▶ Word and item position data
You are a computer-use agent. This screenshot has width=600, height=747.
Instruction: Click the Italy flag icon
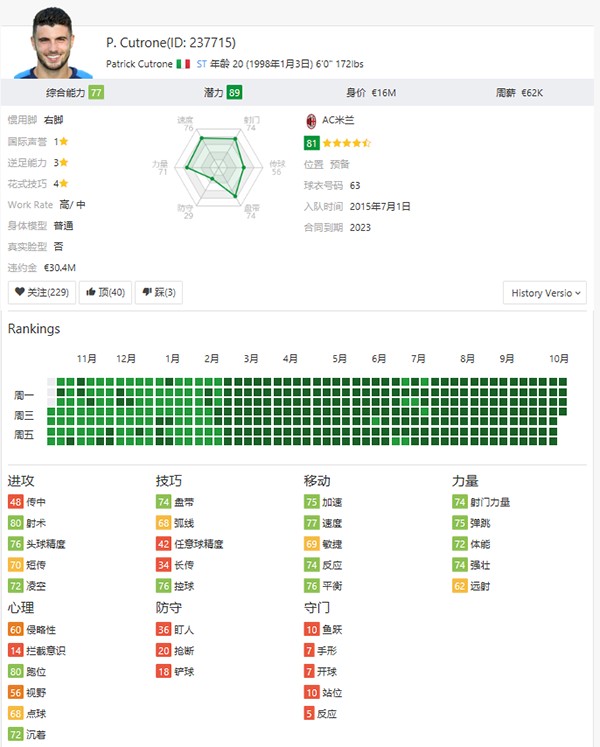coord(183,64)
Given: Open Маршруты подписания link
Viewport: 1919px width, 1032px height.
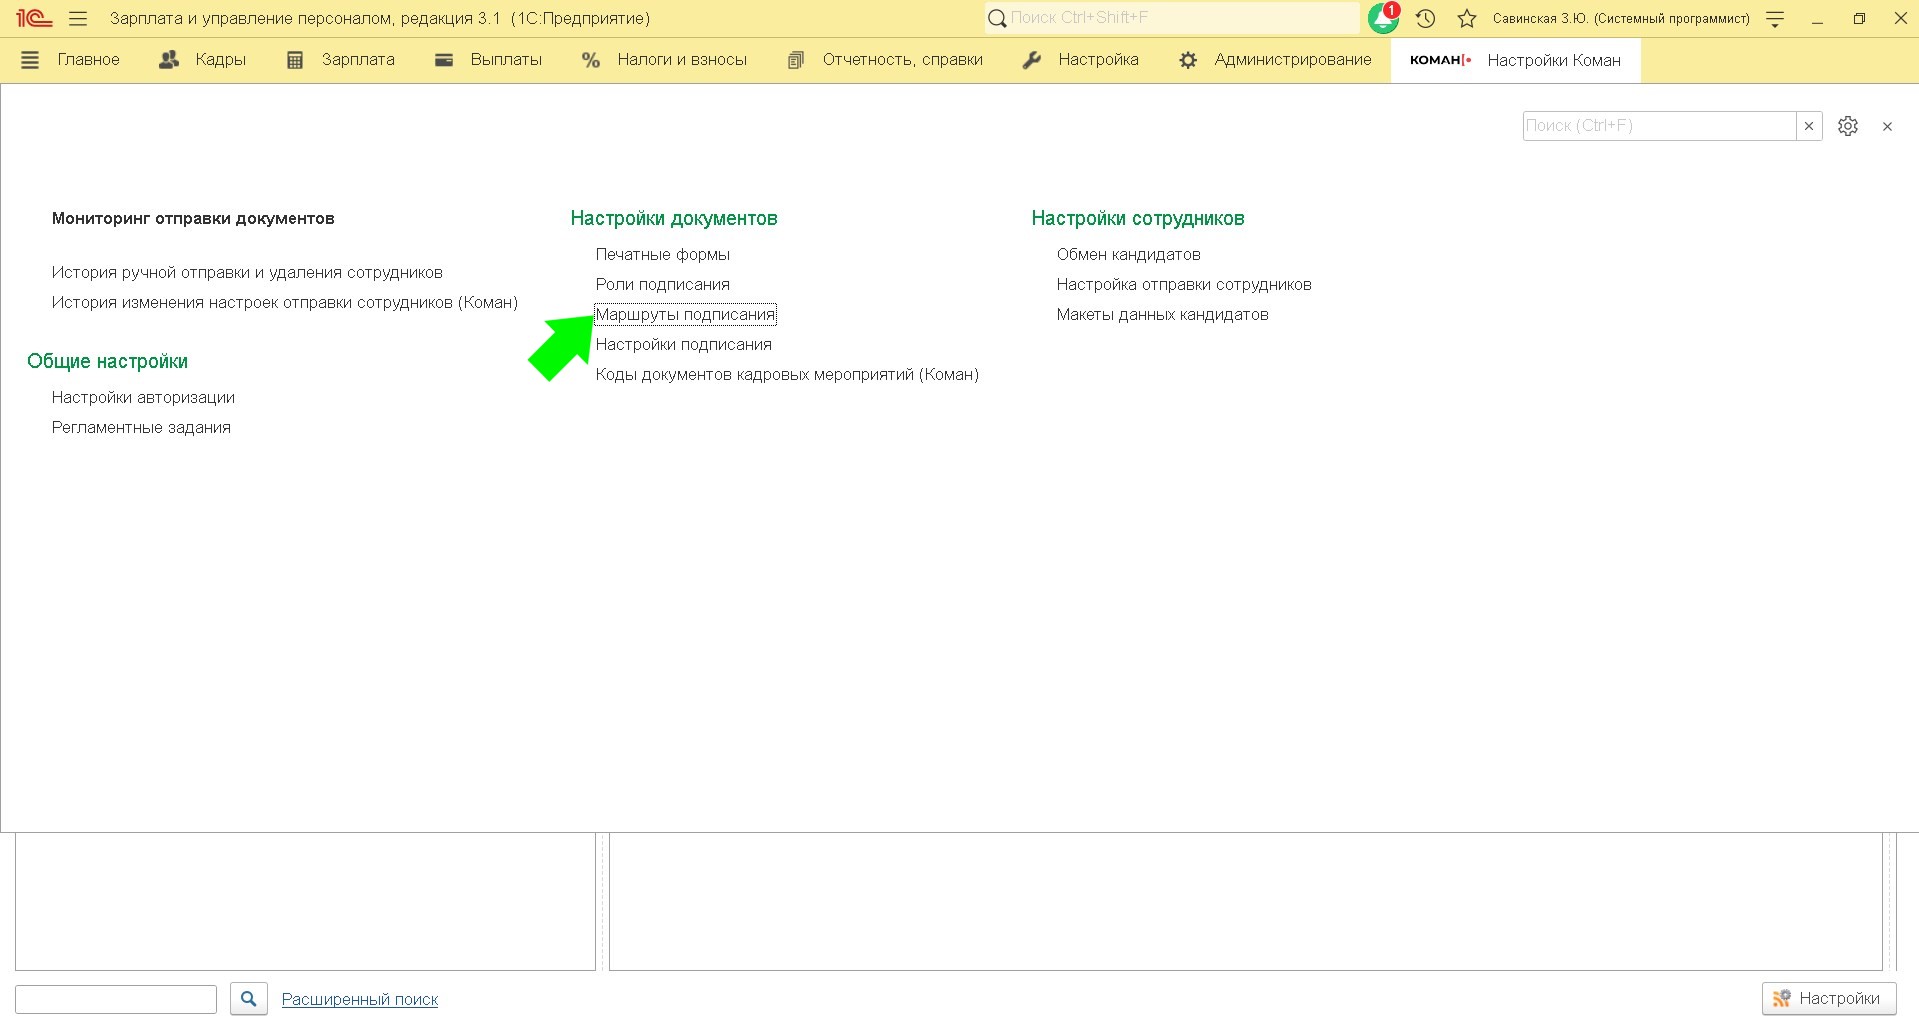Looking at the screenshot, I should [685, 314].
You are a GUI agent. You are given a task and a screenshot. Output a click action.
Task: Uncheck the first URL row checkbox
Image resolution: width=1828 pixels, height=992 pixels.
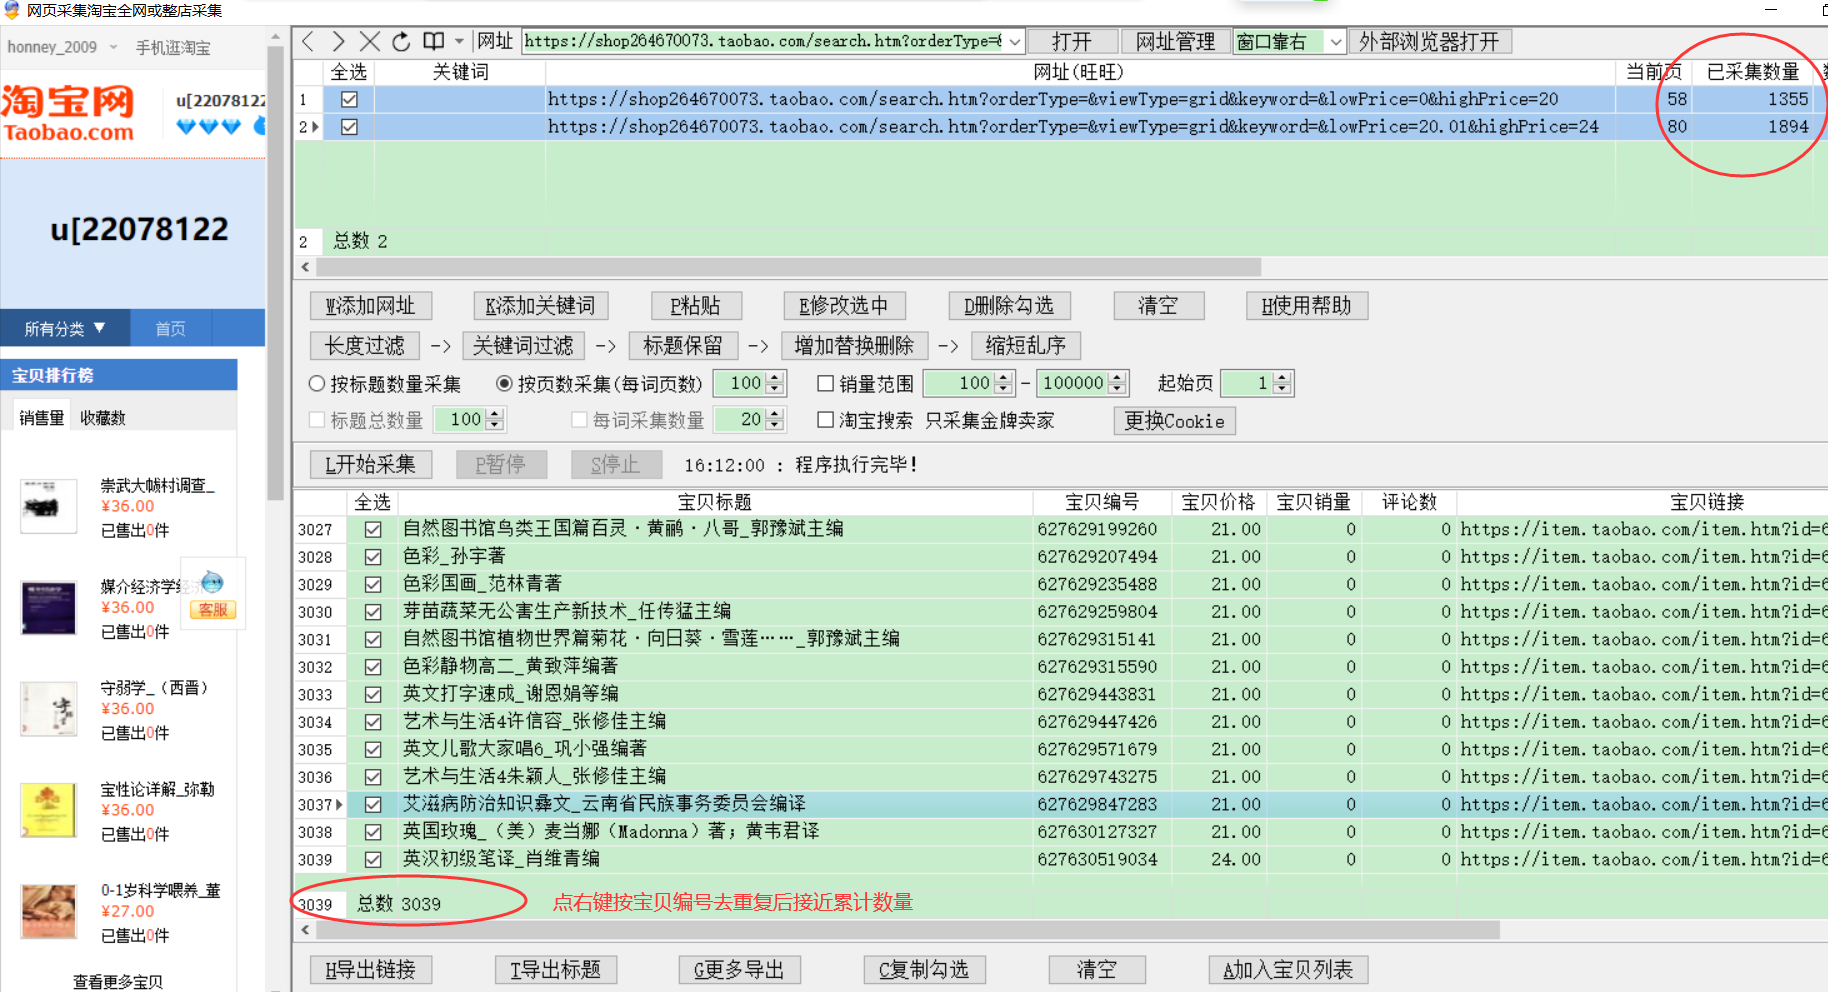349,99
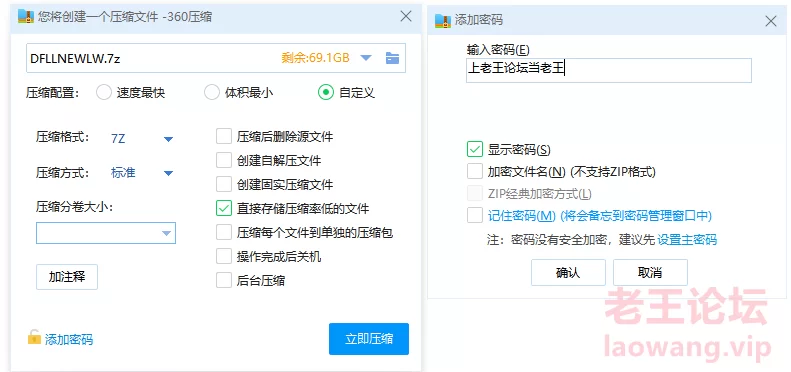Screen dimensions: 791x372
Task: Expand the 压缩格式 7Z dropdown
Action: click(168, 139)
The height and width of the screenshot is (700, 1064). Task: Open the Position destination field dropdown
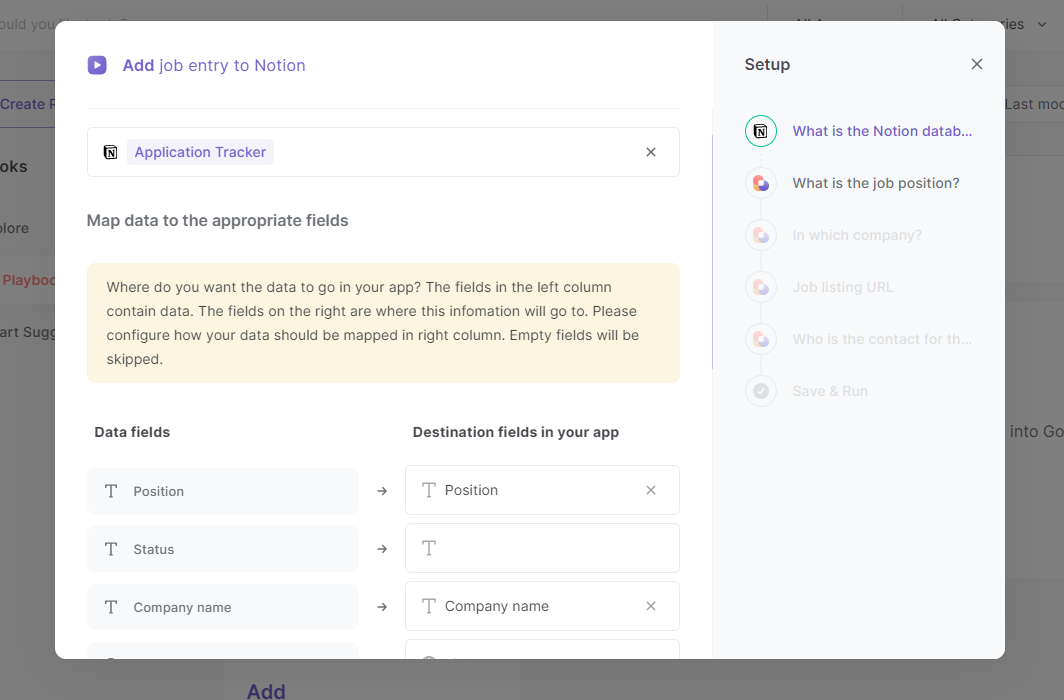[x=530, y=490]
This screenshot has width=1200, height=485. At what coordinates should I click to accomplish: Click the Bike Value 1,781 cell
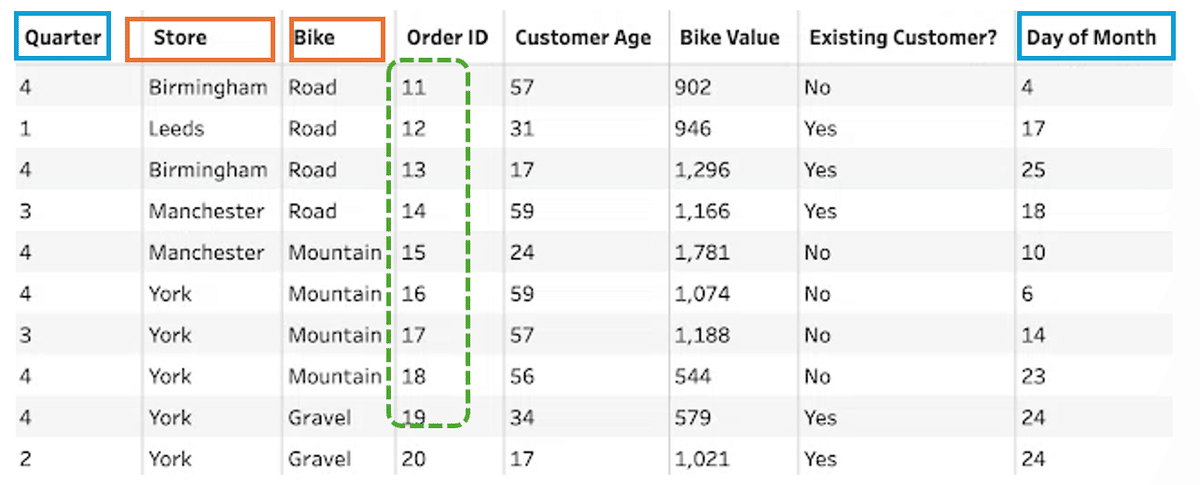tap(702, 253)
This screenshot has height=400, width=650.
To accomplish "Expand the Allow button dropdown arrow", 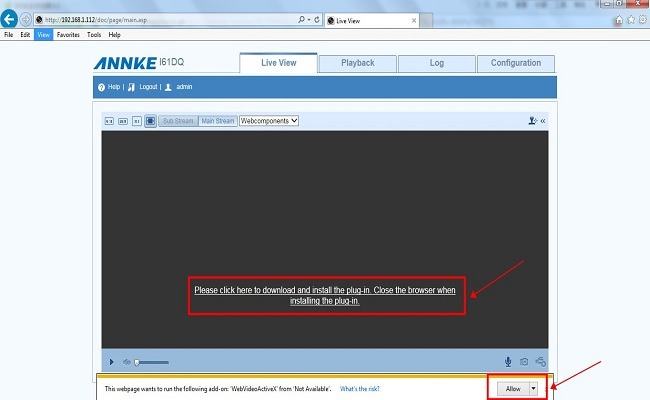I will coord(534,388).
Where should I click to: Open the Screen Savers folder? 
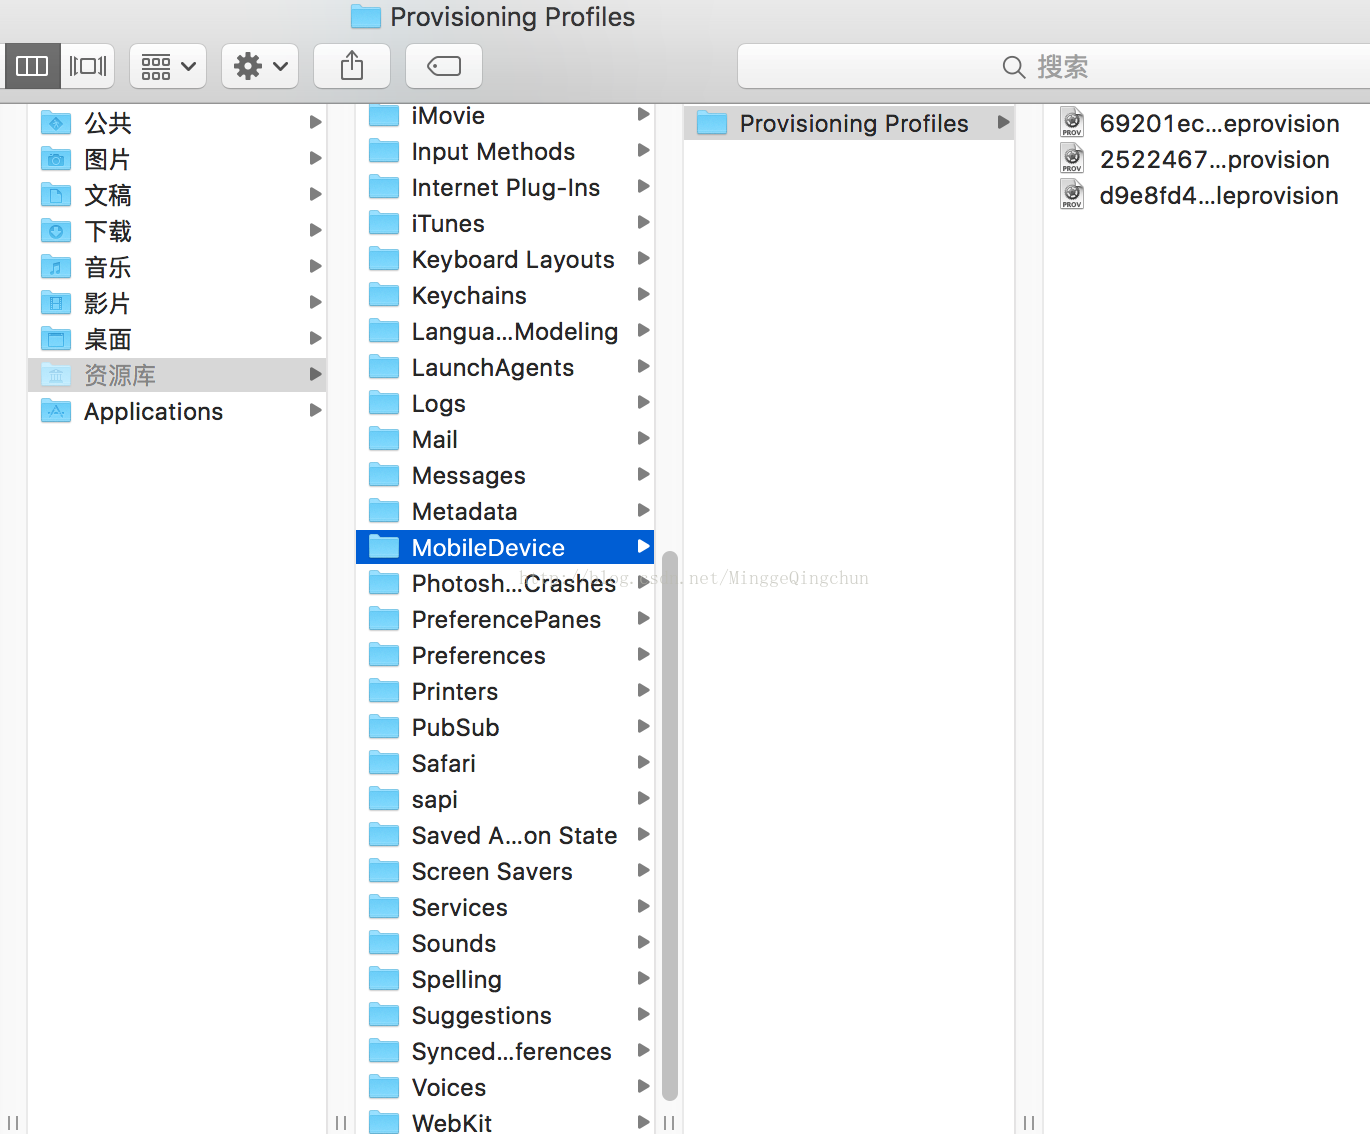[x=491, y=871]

▶ WRITTEN TASK
Count the lines in the records above that contain the word "Open" and give only that number.

▶ COMPLETE RESPONSE
3